Cool Story about a Hot Time in Hot Rod history5
SO-CAL Speed Shop: The Fast Tale of the California Racers Who Made Hot Rod History, by Mark Christensen, forward by Alex Xydias, epilogue by Tony Thacker, Motorbooks, 2005.
Hardbound, 10x10", 192 pages, 75 color and 100 B&W images.
ISBN 13 978-0-7603-2263-5
ISBN 10 0-7603-2263-5
$34.95

There is little question that this book's subject, the hot-rod culture of the early 1950s, shaped the lives of many a baby boomer. If you are a fan of hot rods, custom cars, drag racing, or American muscle cars, even one too young to have experienced that time in American history, this book is a delightful chronicle of the early-postwar period in the car hobby.
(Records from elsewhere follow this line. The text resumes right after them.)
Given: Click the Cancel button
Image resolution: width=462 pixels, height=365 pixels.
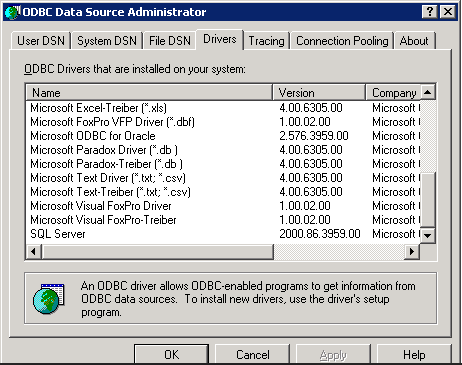Looking at the screenshot, I should coord(253,354).
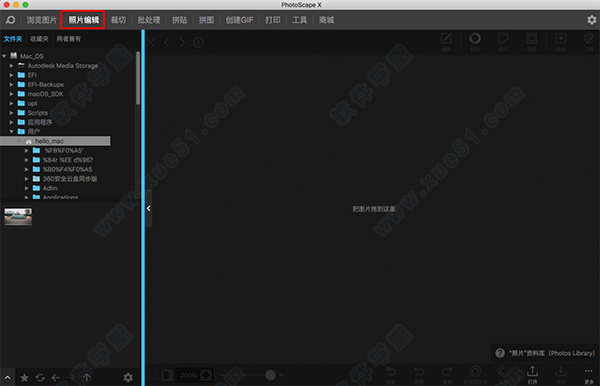Click the search magnifier icon in toolbar
The height and width of the screenshot is (386, 600).
point(10,20)
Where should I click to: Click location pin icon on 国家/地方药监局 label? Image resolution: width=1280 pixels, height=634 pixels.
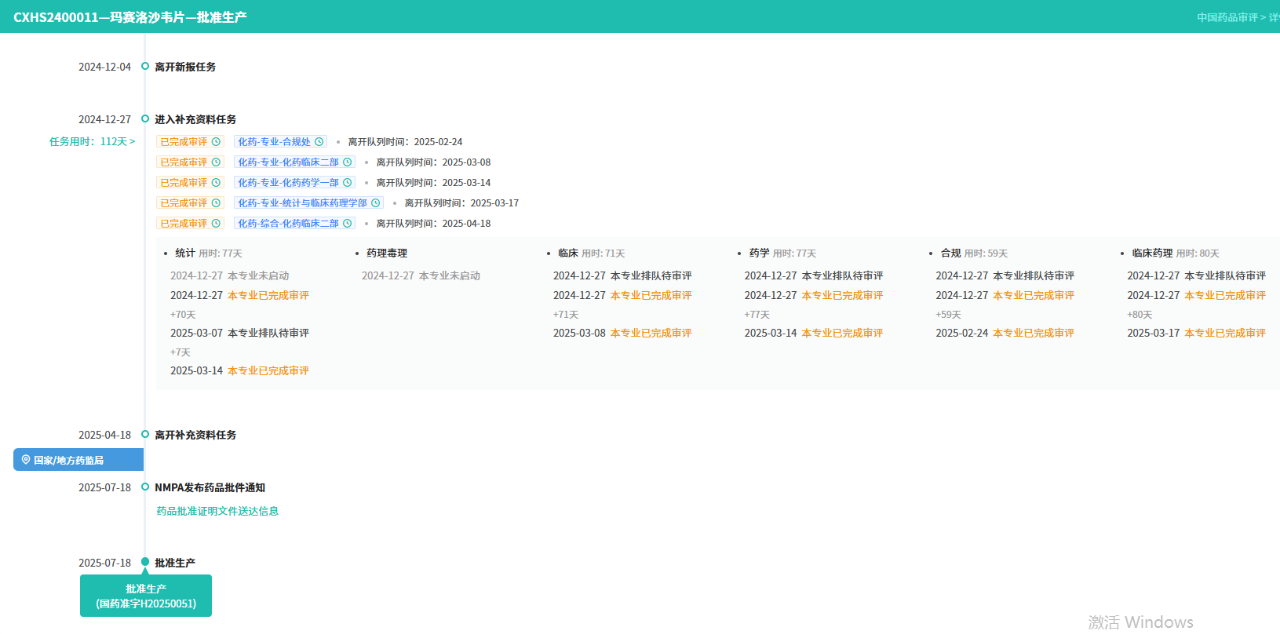26,460
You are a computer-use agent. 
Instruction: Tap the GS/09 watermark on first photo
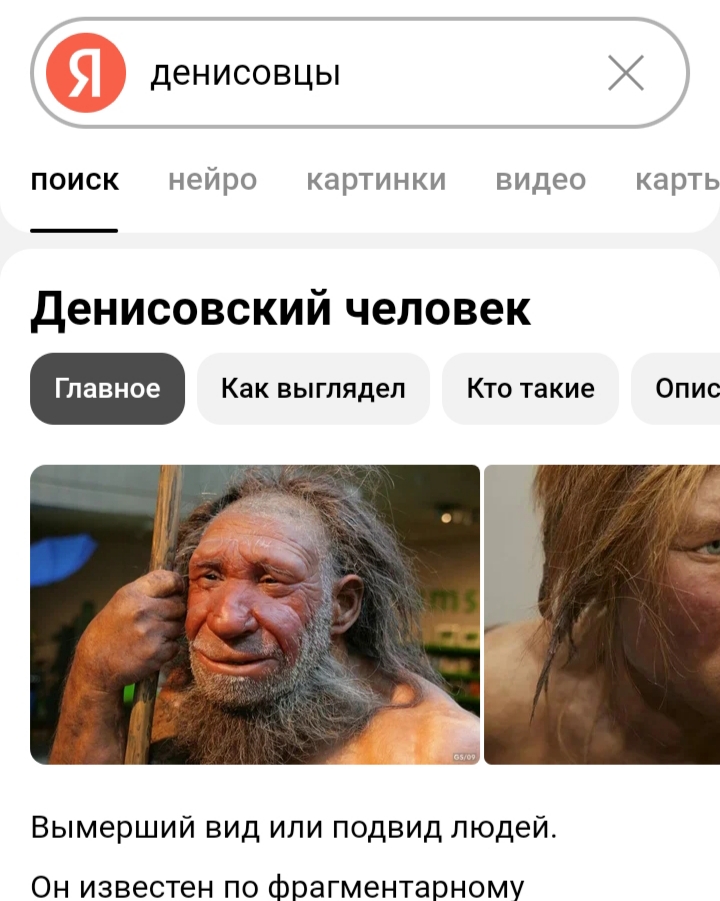(x=465, y=757)
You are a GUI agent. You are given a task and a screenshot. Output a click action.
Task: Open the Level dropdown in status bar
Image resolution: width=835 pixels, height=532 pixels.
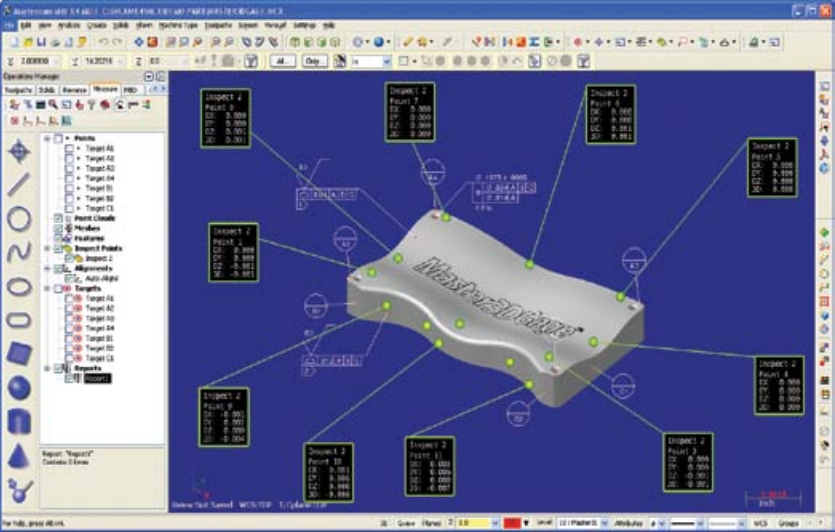click(583, 523)
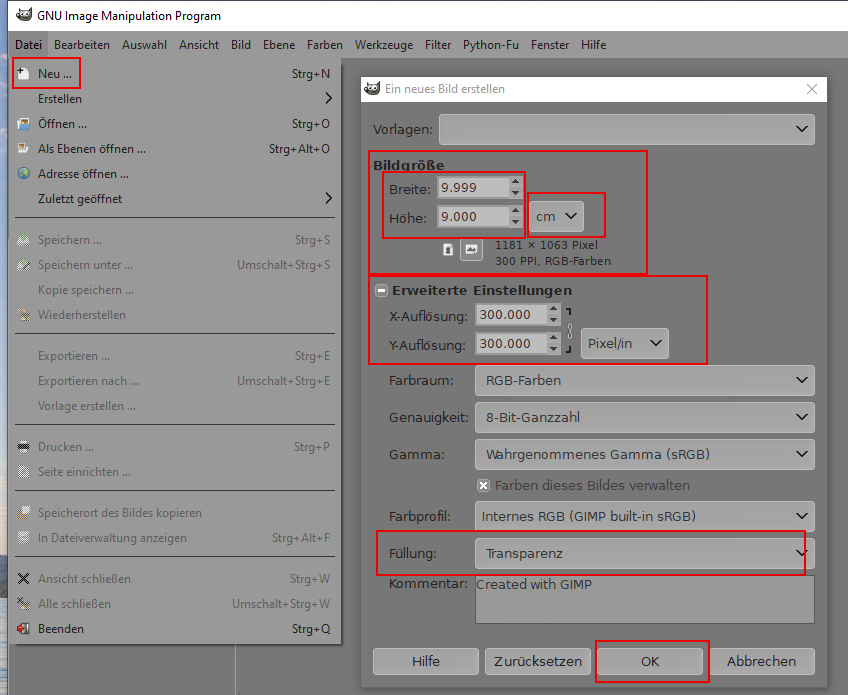Collapse the Erweiterte Einstellungen section
This screenshot has width=848, height=695.
pyautogui.click(x=381, y=291)
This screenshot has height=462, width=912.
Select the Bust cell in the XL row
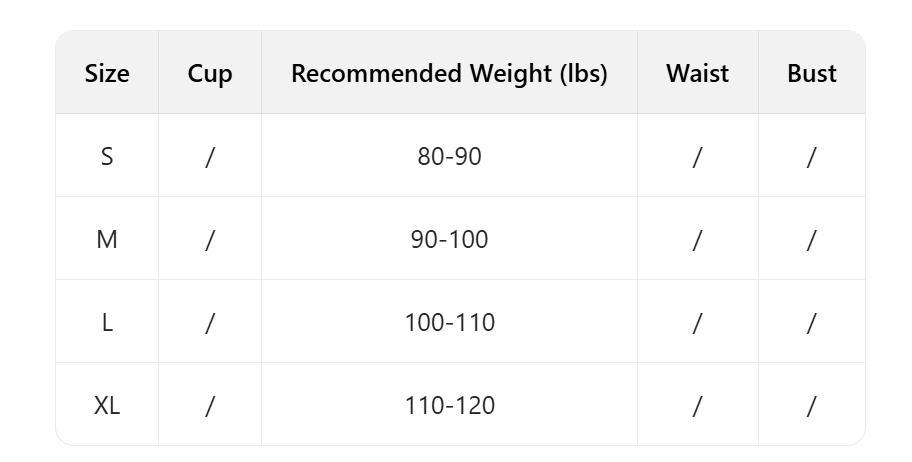[811, 405]
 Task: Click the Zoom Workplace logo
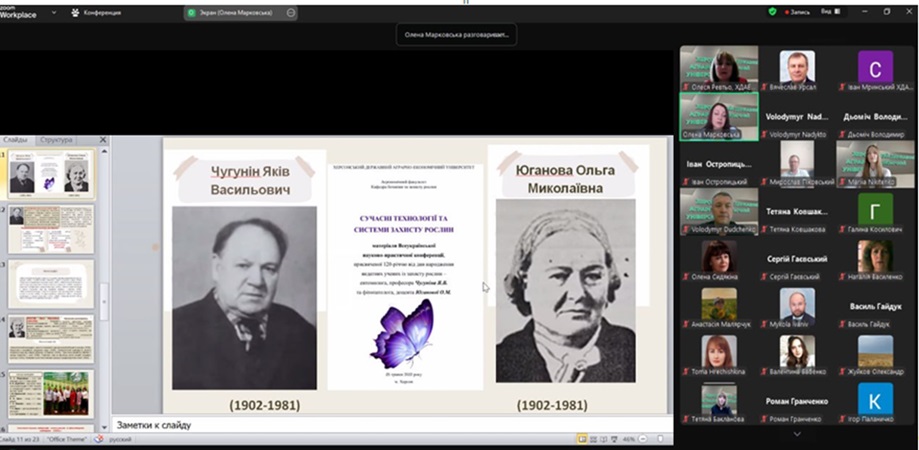pos(19,12)
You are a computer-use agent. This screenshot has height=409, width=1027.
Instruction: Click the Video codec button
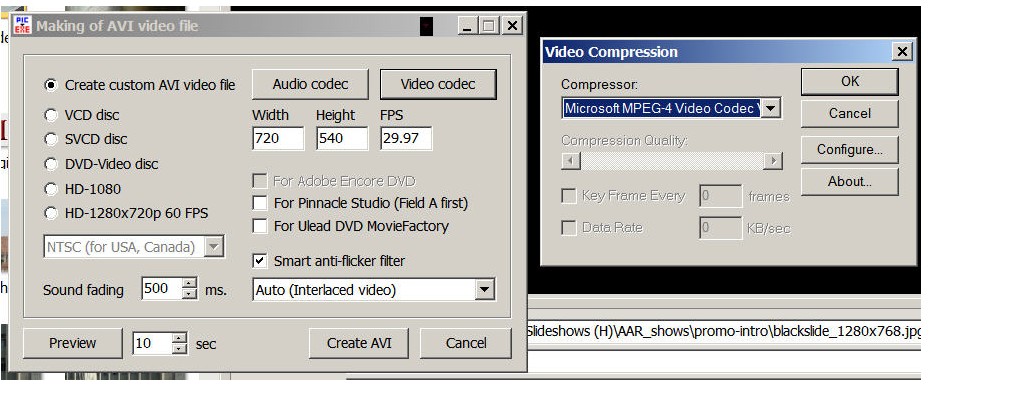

To read this book is to understand an important part of the ancestry of cars like the Chevrolet Corvette, Pontiac GTO or the Dodge Charger because, had it not been for the hot rodders of the So-Cal Speed Shop period, the Corvette might have never made it past the 1955 model year and the GTO and the Charger might never have been.

In Fall of 1946, on the day he was discharged from the Army Air Force, Alex Xydias, former B-29 mechanic, hot rodder and entrapneurial spirit, opened what was then a new kind of business, a "speed shop" where car enthusiasts could purchase aftermarket performance parts for their hot rods. Xydias' "So-Cal Speedshop" was not the first to sell parts to rodders and racers but it pioneered some business practices the performance aftermarket still uses today. Xydias was also the first to see the value of using professional race team, with well-built cars, sharp looking crews and winning achievements to market the So-Cal Speedshop's products, enhance its reputation and attract national attention to hot rodding as a business and a credible motorsport. The So-Cal racing team, headlined for a time by the famed "So-Cal Speedshop Special" streamliner, set countless records and was on the cover of Hot Rod magazine five times between 1950 to 1953.

The original So-Cal Speedshop closed in 1961 but, in it's 15 years, it had a phenomenal influence on the hot rod movement. Mark Christensen's SO-CAL Speed Shop is a book, rich in imagery, both actual pictures and what perception Christensen's prose creates with the reader. It explains in what it was like to have been a hot rod enthusiasts, dry lakes racer and Bonneville competitor in the late 1940s and early 1950s. The reader is left with a clear understanding of the events which drove some of the circumstances by which the Corvette, as we know it today-a high-performance sports car powered by the most powerful production V8 engine in any car in its class-came to be.

I really enjoyed reading this book! SO-CAL Speed Shop is a great read and belongs in the book collection of any Corvette enthusiast who wants to both correctly understand the car's ancestry and enjoy a story about a wonderful time in the car hobby.